■ TASK OBJECTIVE
Look through the entries below and return all lines including the word "computer".

■ DATA IN THIS EXERCISE
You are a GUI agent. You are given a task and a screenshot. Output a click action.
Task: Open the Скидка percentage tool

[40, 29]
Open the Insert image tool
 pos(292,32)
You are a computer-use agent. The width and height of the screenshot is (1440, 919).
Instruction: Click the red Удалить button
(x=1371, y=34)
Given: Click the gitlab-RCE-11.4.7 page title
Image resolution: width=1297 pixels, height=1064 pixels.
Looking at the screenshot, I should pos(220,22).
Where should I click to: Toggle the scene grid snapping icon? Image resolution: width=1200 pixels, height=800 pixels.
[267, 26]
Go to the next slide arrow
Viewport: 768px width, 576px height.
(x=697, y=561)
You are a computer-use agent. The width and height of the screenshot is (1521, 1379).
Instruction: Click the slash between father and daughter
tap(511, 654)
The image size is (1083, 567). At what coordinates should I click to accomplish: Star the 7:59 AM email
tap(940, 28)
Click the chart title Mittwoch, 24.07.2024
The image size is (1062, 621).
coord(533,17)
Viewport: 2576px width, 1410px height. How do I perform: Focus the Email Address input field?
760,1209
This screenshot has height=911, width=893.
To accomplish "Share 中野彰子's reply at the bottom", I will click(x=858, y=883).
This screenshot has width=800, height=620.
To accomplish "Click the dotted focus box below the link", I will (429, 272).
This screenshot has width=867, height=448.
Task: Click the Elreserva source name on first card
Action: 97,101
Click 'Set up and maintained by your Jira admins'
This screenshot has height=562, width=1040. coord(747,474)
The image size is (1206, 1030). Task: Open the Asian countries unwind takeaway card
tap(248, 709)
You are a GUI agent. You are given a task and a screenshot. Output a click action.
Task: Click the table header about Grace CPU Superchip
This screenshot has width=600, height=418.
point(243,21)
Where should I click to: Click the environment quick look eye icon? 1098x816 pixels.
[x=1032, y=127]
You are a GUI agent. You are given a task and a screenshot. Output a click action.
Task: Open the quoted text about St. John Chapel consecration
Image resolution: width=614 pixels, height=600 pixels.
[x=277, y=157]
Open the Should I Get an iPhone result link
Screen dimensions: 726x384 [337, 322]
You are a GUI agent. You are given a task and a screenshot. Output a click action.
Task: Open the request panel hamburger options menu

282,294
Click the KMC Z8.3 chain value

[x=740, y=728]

■ SOLUTION FOR THIS EXERCISE
You are a computer-use agent. The width and height of the screenshot is (1440, 919).
You are a computer-use agent. The width and height of the screenshot is (1521, 1379).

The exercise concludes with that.